» Given passage
[Start of section]
Nanopore Single-Molecule Analysis of Metal Ion–Chelator Chemical Reaction

Abstract

Metal ions play critical roles in wide range of biochemical and physiological processes, but they can cause toxicity if excessive ingestion or misregulation. Chelating agents offer an efficient mean for metal ions intoxication and therapeutics of diseases. Studies on metal ion-chelator interactions are important for understanding the reaction mechanism and developing new specific metal chelator drugs. However, it remains a significant challenge to detect the metal ion-chelator interactions at the molecular level. Here, we report a label-free nanopore sensing approach that enables single-molecule investigation of the complexation process. We demonstrate that the chemical reaction between Cu2+ and carboxymethyl-β-cyclodextrin (CMβCD) in a nanoreactor is completely different from in the bulk solution. The formation constant (Kf = 4.70 × 104 M-1) increases 14 417-fold in the nanopore than that in the bulk solution (Kf = 3.26 M-1). The bioavailable CMβCD as a natural derivative with higher affinity for Cu2+ could be used in the safe medicinal removal of toxic metal. On the basis of the different ionic current signatures across an α-hemolysin (α-HL) mutant (M113N)7 nanopore lodged with a CMβCD adaptor in the presence and absence of Cu2+, the reversible molecular binding events to CMβCD can be in situ recorded and the single-molecule thermodynamic and kinetic information can be obtained. Interestly, we found that the Cu2+ binding leads to the increase of the channel current, rather than the blocking as usual nanopore experiment. The uncommon (on/off) characteristic could be very useful for fabricating the nanodevice. Furthermore, the unique nanopore sensor can provide a highly sensitive approach for detecting metal ions.
[End of section]
» Description of the task
Reproduce the nanopore abstract word for word, from its title through the last sentence. The listing is separate material and has no connection to the nanopore abstract.

» Listed records
[Start of section]
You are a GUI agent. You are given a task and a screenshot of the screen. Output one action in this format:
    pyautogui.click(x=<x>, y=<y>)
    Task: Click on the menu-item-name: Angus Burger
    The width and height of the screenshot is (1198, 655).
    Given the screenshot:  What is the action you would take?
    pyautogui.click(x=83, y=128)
[End of section]
» Your response
Nanopore Single-Molecule Analysis of Metal Ion–Chelator Chemical Reaction

Abstract

Metal ions play critical roles in wide range of biochemical and physiological processes, but they can cause toxicity if excessive ingestion or misregulation. Chelating agents offer an efficient mean for metal ions intoxication and therapeutics of diseases. Studies on metal ion-chelator interactions are important for understanding the reaction mechanism and developing new specific metal chelator drugs. However, it remains a significant challenge to detect the metal ion-chelator interactions at the molecular level. Here, we report a label-free nanopore sensing approach that enables single-molecule investigation of the complexation process. We demonstrate that the chemical reaction between Cu2+ and carboxymethyl-β-cyclodextrin (CMβCD) in a nanoreactor is completely different from in the bulk solution. The formation constant (Kf = 4.70 × 104 M-1) increases 14 417-fold in the nanopore than that in the bulk solution (Kf = 3.26 M-1). The bioavailable CMβCD as a natural derivative with higher affinity for Cu2+ could be used in the safe medicinal removal of toxic metal. On the basis of the different ionic current signatures across an α-hemolysin (α-HL) mutant (M113N)7 nanopore lodged with a CMβCD adaptor in the presence and absence of Cu2+, the reversible molecular binding events to CMβCD can be in situ recorded and the single-molecule thermodynamic and kinetic information can be obtained. Interestly, we found that the Cu2+ binding leads to the increase of the channel current, rather than the blocking as usual nanopore experiment. The uncommon (on/off) characteristic could be very useful for fabricating the nanodevice. Furthermore, the unique nanopore sensor can provide a highly sensitive approach for detecting metal ions.